API: void dl::Model::profile_memory()

Usage:

#include "dl_model_base.hpp"

// After creating and testing the model...
model->profile_memory();

Output includes:

Name

Explanation

fbs_model

parameter

FlatBuffers model structure (includes model metadata, graph structure, tensor shapes, etc.) Model parameters stored within the FlatBuffers model (sub-item of fbs_model)

parameter_copy

Parameters copied from FLASH to faster memory (PSRAM/internal RAM). Only present when param_copy=true (default). Improves inference performance.

variable

Memory allocated for model inputs, outputs, and intermediate tensors by the memory manager.

others

Miscellaneous memory usage (class member variables, alignment overhead, etc.). Usually very small.

total

Total memory usage across all categories.

Memory types shown: Internal RAM, PSRAM, and FLASH usage for each category.

Profile model inference latency

The profile_module() method prints detailed latency information for each module (layer) in the model.

API: void dl::Model::profile_module(bool sort_module_by_latency = false)

Parameters: - sort_module_by_latency: If true, modules are sorted by latency (highest first).

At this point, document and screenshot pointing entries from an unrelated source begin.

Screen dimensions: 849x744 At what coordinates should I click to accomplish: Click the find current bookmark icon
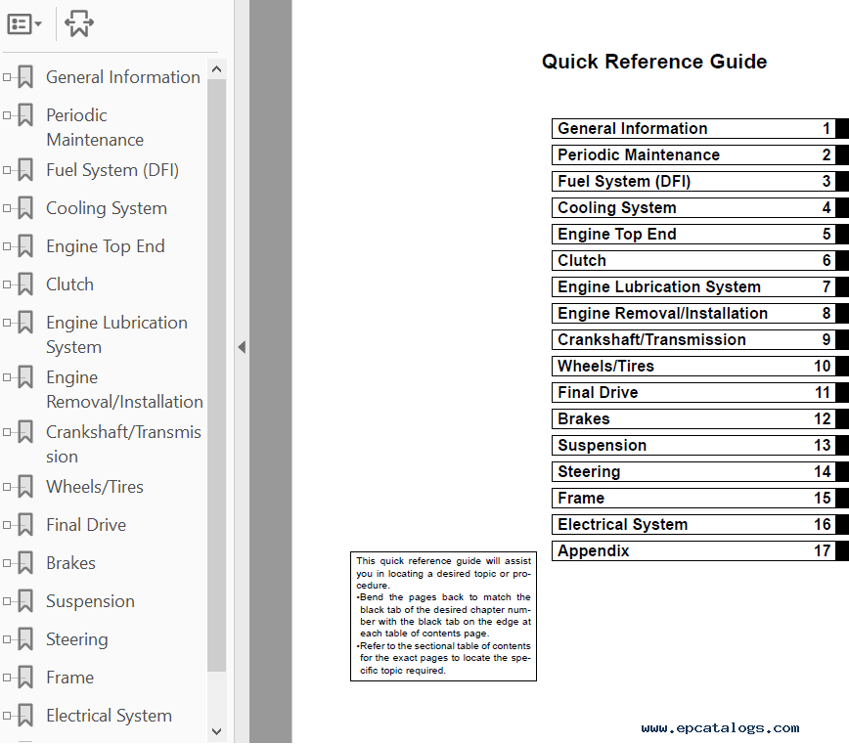tap(79, 24)
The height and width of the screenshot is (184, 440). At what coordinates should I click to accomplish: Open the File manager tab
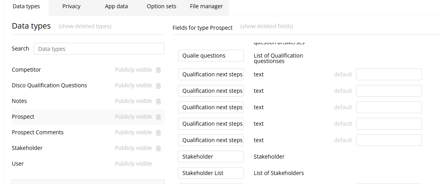tap(206, 6)
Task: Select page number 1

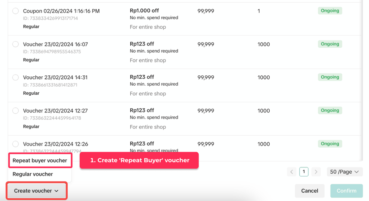Action: (304, 172)
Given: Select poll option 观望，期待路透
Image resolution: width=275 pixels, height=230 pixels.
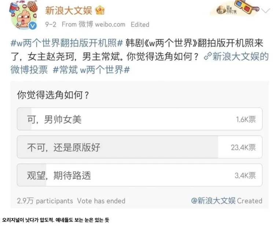Looking at the screenshot, I should 140,175.
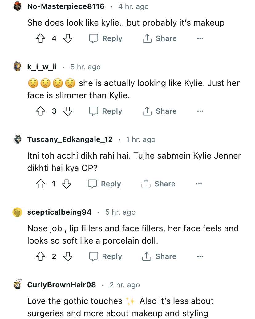Image resolution: width=255 pixels, height=319 pixels.
Task: Downvote k_i_w_ii's comment
Action: tap(68, 111)
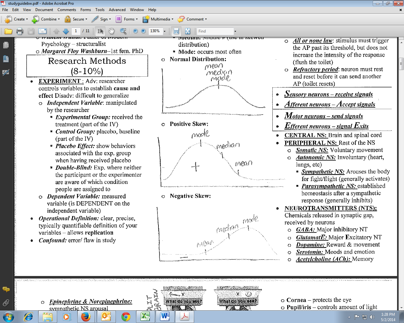Expand the Find options arrow
Screen dimensions: 404x323
(x=235, y=31)

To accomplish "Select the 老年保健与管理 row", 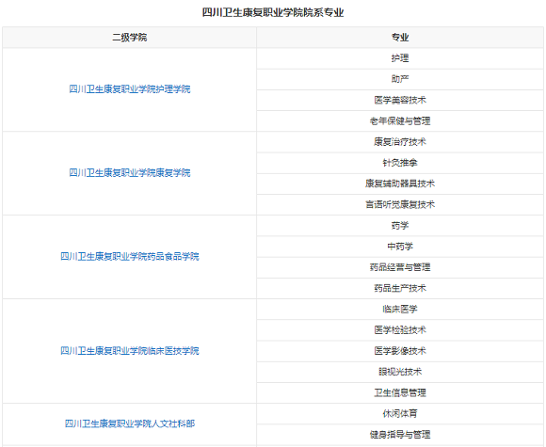I will (x=400, y=121).
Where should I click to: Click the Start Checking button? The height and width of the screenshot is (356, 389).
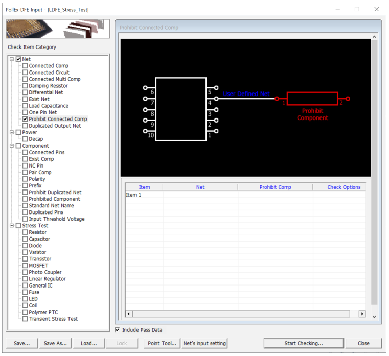pos(303,343)
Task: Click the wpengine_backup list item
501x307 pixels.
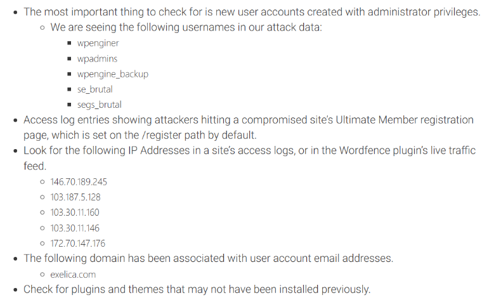Action: (x=112, y=74)
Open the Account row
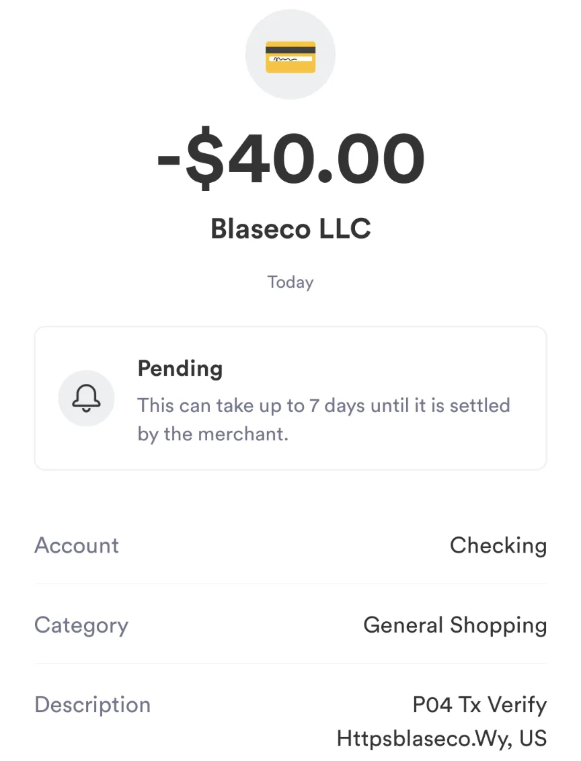 point(291,545)
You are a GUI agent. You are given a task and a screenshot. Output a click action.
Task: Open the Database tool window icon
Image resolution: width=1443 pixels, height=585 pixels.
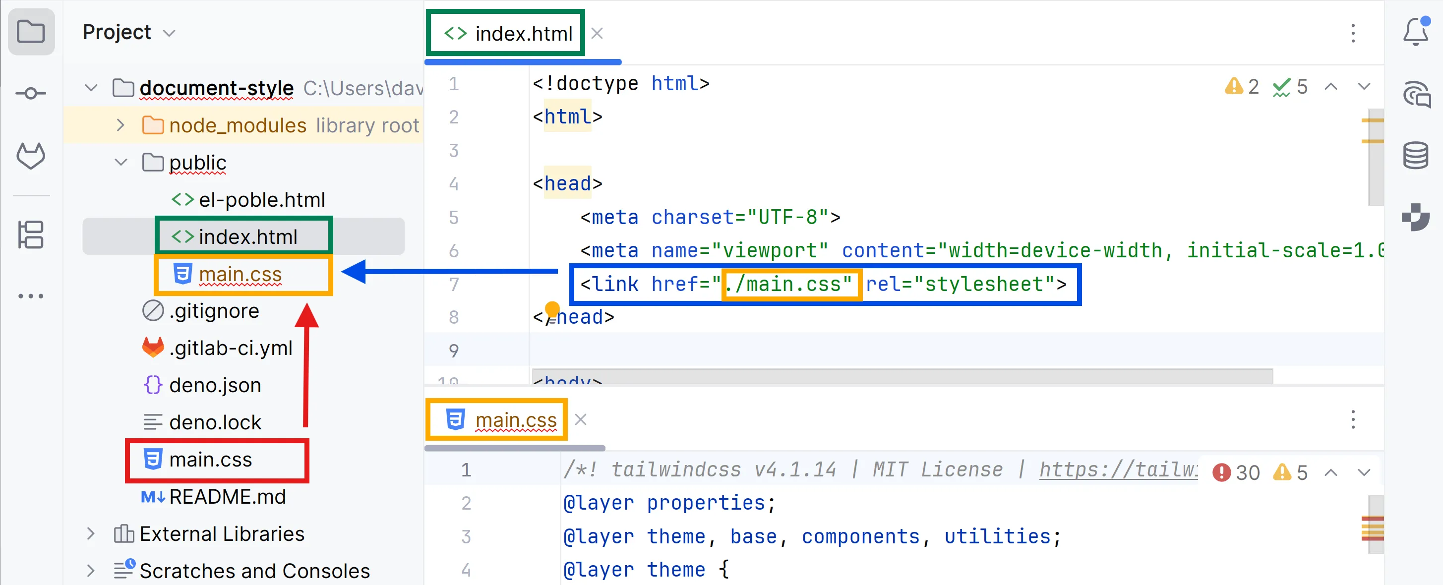click(x=1415, y=156)
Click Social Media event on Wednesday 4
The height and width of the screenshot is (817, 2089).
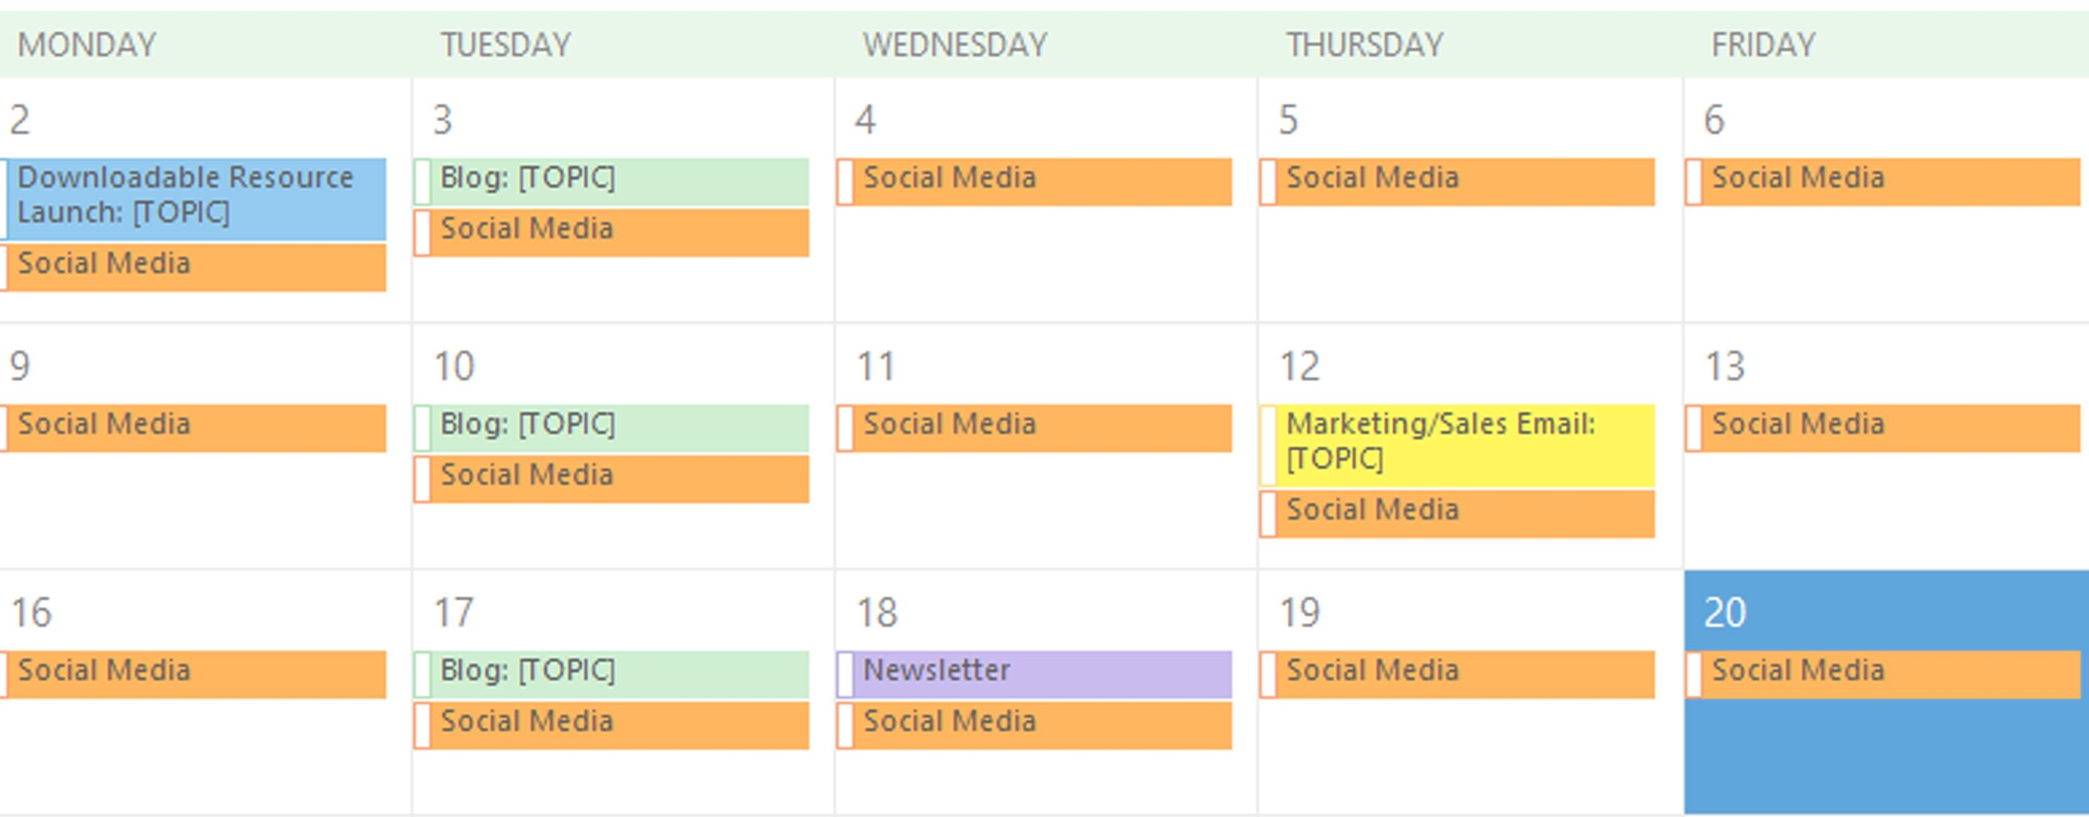tap(1034, 182)

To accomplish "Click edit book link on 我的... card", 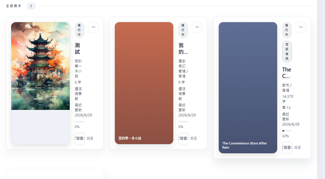I will click(x=194, y=138).
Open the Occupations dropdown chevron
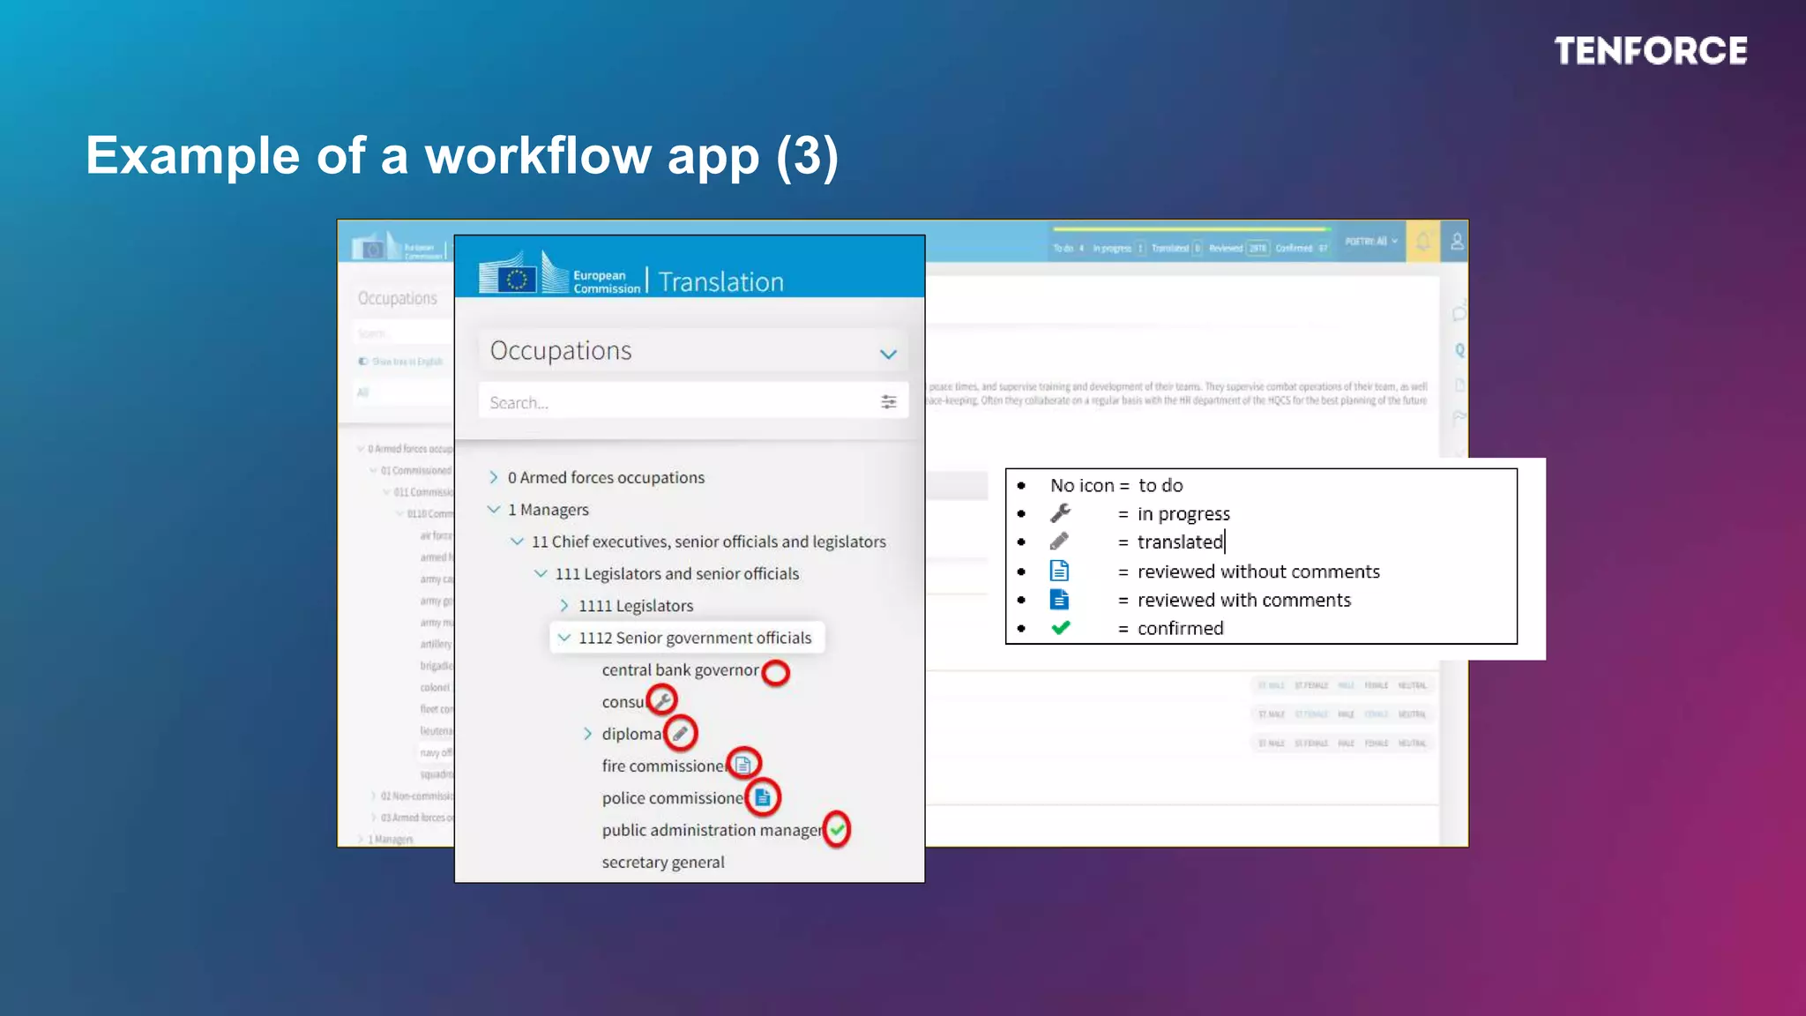Image resolution: width=1806 pixels, height=1016 pixels. pyautogui.click(x=888, y=354)
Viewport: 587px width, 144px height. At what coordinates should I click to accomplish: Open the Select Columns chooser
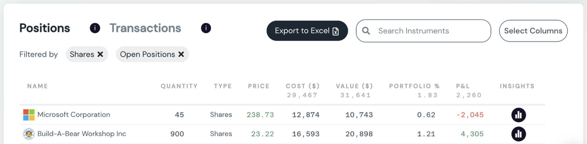tap(533, 31)
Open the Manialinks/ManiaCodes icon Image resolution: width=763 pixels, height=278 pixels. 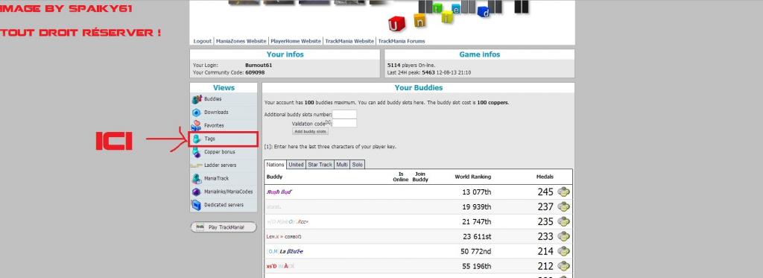pyautogui.click(x=196, y=192)
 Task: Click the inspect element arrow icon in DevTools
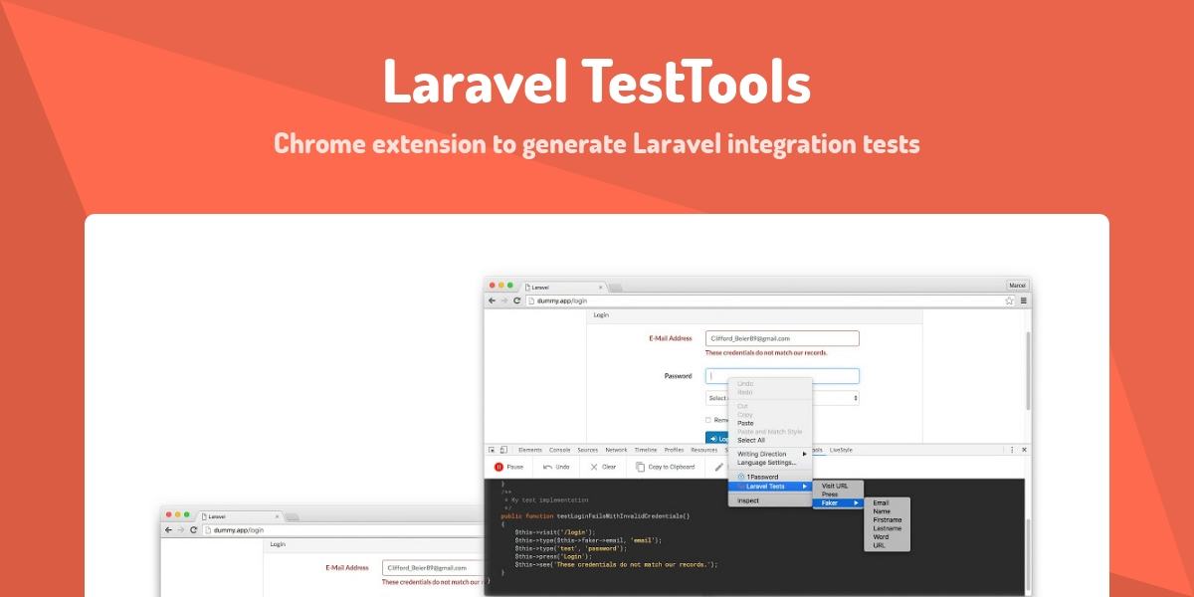pos(491,450)
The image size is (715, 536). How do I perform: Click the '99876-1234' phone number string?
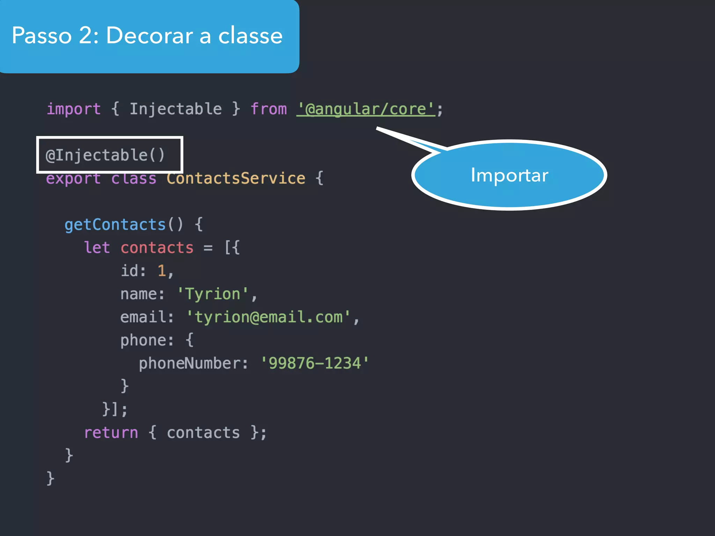[x=315, y=363]
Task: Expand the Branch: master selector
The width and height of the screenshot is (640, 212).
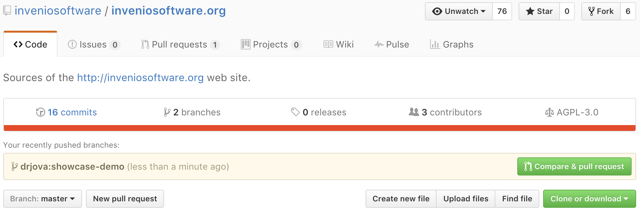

If false (default), modules are shown in ONNX topological order.

Usage:

// Default: topological order
model->profile_module();

// Sorted by latency (highest first)
model->profile_module(true);

Output includes: - Module name - Module type (operation type) - Inference latency in microseconds (or cycles if DL_LOG_LATENCY_UNIT is enabled) - Total inference latency at the end

Combined profiling: profile() method

The profile() method combines profile_memory() and profile_module() for comprehensive analysis.

API: void dl::Model::profile(bool sort_module_by_latency = false)

Usage:

// Comprehensive profiling in topological order
model->profile();

// Comprehensive profiling sorted by latency
model->profile(true);

This is the most convenient way to get both memory and performance analysis in one call.